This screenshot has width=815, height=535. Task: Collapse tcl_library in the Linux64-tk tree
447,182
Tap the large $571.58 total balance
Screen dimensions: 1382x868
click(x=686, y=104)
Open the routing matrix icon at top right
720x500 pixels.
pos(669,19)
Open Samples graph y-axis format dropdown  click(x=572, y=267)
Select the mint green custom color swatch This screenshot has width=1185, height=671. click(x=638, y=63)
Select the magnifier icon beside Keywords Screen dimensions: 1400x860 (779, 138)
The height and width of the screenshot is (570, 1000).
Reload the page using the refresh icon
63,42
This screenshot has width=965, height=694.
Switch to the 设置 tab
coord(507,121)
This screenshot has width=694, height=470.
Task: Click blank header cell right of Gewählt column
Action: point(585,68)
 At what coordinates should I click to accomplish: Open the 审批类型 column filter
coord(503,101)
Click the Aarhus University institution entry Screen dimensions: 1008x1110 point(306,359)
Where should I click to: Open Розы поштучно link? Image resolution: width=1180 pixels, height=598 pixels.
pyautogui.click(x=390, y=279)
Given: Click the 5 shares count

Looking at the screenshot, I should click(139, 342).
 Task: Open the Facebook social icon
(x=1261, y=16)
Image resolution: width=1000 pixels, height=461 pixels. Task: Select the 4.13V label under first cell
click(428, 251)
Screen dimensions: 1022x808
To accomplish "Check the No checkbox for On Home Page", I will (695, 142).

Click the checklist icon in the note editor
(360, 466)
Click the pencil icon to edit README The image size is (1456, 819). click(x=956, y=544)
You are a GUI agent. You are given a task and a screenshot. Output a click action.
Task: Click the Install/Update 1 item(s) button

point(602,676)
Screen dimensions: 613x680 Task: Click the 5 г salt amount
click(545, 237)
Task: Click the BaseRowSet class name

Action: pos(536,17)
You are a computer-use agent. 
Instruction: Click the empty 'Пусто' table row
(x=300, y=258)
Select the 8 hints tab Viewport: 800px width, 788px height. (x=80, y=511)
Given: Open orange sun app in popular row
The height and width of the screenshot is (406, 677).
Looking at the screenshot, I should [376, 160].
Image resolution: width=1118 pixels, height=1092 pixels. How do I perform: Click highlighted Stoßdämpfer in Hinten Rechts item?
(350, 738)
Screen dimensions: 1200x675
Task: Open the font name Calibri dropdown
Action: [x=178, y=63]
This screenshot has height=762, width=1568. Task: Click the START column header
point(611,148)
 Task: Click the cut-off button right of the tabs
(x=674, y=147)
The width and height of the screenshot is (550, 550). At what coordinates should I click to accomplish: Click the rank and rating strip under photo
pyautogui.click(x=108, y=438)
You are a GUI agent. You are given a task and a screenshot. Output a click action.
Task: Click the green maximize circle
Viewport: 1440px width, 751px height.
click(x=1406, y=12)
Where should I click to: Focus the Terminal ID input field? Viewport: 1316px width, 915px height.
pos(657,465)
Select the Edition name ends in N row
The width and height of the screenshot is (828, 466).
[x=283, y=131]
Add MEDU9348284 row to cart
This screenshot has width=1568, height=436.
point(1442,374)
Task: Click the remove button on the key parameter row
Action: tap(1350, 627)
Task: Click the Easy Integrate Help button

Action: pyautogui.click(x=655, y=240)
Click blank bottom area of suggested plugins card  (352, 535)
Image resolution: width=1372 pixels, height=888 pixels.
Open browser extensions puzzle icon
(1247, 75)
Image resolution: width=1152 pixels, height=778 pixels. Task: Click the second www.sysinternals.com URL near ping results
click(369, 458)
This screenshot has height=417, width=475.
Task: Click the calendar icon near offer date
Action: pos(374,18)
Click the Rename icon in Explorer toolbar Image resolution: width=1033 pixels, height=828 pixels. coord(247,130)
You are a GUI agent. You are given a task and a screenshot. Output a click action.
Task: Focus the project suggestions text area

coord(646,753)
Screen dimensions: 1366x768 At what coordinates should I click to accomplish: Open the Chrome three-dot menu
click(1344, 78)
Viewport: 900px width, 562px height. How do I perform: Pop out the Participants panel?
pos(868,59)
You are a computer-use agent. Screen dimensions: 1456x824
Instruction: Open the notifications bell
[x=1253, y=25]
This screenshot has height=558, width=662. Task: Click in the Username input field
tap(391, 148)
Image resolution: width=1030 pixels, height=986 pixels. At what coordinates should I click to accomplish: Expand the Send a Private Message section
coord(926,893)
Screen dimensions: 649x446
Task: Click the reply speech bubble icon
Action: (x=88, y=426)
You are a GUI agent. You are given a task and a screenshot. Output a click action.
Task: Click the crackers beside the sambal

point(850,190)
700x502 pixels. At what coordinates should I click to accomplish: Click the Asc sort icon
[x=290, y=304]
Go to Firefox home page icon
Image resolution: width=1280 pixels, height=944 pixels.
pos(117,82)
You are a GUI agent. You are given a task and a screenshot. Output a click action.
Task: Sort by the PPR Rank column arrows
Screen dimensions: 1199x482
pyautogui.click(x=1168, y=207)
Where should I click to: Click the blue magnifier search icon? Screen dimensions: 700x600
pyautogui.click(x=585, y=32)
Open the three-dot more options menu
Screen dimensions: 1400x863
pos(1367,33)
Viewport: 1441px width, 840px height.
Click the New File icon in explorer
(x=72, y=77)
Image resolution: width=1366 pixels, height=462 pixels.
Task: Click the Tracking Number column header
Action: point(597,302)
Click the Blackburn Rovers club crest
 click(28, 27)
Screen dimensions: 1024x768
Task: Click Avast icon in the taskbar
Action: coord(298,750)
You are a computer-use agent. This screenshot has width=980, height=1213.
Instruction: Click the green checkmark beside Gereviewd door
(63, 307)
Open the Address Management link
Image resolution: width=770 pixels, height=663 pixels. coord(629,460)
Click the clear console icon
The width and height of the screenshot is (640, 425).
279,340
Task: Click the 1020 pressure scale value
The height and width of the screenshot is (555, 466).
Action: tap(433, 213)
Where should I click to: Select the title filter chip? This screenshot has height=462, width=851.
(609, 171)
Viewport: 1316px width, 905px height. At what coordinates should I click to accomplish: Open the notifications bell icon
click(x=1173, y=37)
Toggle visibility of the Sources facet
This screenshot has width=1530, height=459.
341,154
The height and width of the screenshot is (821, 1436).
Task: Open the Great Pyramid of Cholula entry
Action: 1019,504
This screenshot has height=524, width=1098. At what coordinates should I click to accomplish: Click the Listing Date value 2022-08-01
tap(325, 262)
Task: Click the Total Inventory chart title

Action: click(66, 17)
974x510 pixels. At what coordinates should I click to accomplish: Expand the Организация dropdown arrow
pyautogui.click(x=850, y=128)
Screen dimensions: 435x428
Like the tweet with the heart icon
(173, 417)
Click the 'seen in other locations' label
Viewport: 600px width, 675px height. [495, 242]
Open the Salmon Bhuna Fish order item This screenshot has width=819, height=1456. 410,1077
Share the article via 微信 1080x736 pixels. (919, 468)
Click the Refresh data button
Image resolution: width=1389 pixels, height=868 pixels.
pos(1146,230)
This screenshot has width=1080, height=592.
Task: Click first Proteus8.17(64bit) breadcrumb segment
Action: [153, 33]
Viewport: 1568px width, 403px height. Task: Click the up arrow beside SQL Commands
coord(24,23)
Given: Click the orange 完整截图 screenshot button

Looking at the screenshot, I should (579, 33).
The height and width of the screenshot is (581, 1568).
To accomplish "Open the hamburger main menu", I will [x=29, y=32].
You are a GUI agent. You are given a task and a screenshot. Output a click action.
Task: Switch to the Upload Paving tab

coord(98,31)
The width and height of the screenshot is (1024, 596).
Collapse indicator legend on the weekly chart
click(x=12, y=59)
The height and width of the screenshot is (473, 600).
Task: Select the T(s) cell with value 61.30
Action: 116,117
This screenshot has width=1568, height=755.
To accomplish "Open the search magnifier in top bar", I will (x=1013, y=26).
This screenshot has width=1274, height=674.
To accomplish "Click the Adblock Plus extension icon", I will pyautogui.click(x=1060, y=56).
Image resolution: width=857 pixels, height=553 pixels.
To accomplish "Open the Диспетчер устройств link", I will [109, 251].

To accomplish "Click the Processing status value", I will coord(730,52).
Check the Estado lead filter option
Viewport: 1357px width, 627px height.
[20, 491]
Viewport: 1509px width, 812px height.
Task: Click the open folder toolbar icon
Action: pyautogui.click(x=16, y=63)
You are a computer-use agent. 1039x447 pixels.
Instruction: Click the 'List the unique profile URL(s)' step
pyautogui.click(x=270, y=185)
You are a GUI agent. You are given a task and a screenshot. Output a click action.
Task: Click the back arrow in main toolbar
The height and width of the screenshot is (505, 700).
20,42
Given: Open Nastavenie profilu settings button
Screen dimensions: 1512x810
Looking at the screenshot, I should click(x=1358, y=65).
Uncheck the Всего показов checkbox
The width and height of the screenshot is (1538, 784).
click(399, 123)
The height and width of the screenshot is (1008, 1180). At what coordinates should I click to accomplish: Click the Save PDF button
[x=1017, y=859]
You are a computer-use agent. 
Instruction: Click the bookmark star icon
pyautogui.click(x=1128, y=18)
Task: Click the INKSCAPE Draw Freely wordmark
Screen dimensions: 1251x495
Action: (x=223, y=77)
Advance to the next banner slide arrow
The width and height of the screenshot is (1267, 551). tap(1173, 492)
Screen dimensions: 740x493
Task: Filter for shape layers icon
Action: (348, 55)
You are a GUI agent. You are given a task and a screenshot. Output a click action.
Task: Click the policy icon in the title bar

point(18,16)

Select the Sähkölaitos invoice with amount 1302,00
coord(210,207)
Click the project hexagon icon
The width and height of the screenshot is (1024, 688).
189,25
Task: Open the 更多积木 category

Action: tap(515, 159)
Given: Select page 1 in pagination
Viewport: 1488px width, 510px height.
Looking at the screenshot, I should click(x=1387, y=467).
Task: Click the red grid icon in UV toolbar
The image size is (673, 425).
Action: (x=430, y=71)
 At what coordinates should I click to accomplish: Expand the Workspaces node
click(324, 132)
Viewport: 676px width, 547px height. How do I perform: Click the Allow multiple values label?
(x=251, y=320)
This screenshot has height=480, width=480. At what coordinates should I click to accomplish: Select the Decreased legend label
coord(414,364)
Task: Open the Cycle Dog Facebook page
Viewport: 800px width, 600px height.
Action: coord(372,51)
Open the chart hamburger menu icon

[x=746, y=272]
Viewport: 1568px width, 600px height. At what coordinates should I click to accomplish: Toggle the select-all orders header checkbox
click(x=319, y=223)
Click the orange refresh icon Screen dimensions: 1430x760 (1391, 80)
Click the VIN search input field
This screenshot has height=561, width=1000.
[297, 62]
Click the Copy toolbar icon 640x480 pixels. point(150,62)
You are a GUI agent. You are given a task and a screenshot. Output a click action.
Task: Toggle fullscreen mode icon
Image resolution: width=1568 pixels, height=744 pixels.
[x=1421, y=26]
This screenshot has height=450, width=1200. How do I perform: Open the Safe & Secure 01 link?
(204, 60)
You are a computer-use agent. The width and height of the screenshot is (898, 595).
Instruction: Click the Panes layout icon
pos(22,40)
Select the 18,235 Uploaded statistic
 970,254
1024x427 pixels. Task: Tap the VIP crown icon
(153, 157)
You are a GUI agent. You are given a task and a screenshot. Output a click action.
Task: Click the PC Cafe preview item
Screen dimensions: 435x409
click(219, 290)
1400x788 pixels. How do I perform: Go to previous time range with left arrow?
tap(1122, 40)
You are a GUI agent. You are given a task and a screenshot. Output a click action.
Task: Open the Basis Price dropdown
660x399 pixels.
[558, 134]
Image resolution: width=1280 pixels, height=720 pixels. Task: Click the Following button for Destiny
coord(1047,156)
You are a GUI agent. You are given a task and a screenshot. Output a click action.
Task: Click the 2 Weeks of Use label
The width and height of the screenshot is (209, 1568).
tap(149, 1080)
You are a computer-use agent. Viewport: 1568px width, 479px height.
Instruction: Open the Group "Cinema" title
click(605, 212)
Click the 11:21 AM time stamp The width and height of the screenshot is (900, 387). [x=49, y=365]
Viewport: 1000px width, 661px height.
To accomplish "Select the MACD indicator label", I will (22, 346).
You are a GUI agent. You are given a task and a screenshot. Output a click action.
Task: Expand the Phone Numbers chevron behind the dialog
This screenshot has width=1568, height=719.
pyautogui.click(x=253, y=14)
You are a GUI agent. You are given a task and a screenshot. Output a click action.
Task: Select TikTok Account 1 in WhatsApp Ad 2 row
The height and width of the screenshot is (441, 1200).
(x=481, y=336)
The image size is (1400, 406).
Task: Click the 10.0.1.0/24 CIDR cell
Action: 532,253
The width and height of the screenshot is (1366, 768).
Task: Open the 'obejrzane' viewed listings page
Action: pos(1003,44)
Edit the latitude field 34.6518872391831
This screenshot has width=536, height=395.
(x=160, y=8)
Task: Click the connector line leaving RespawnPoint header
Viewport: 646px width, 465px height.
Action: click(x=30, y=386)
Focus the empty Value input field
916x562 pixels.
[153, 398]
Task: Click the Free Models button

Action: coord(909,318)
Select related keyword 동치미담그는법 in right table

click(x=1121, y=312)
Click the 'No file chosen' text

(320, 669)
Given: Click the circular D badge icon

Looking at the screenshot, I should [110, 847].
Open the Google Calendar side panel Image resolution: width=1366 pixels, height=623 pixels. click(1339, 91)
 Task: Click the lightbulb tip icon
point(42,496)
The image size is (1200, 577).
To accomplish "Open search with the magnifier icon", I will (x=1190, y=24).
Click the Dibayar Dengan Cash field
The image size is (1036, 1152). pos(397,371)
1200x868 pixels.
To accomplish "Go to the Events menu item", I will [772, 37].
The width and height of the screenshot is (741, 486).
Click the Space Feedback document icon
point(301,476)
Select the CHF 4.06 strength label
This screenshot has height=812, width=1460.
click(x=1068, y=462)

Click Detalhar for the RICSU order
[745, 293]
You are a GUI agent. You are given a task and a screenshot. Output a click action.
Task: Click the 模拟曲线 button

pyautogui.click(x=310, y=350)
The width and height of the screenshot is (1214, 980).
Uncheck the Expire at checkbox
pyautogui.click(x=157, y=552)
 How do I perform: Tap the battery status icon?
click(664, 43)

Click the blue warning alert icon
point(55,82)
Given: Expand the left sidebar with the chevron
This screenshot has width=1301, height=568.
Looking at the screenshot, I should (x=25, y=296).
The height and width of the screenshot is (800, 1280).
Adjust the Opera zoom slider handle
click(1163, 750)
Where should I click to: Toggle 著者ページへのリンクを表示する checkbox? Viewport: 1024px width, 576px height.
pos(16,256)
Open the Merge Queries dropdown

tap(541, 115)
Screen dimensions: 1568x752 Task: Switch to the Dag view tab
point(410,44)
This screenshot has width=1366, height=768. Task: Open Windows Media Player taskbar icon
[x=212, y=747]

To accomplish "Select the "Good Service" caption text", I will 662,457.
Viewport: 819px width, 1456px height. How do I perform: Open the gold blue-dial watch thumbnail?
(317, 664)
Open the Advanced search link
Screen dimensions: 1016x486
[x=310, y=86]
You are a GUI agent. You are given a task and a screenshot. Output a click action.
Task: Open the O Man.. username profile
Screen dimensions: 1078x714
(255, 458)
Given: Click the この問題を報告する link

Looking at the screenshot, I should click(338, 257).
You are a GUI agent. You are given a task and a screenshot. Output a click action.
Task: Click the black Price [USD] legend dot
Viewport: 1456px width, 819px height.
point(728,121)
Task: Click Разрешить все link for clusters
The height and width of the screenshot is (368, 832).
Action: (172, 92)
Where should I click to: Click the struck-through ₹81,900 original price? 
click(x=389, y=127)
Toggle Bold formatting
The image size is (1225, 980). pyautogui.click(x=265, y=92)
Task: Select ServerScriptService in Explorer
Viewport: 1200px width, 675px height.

• [THE PROBLEM] From the listing above, return the lines starting at the one with "At what coordinates should I click to accomplish: Open the 审批类型" and ending at the one with "Click the pencil", both kept, exactly as they appear and nothing more.

• [WORKED SOLUTION]
 At what coordinates should I click to accomplish: Open the 审批类型 column filter
coord(503,101)
Click the Aarhus University institution entry Screen dimensions: 1008x1110 point(306,359)
Where should I click to: Open Розы поштучно link? Image resolution: width=1180 pixels, height=598 pixels.
pyautogui.click(x=390, y=279)
Given: Click the 5 shares count

Looking at the screenshot, I should click(139, 342).
 Task: Open the Facebook social icon
(x=1261, y=16)
Image resolution: width=1000 pixels, height=461 pixels. Task: Select the 4.13V label under first cell
click(428, 251)
Screen dimensions: 1022x808
To accomplish "Check the No checkbox for On Home Page", I will (695, 142).

Click the checklist icon in the note editor
(360, 466)
Click the pencil icon to edit README The image size is (1456, 819). click(x=956, y=544)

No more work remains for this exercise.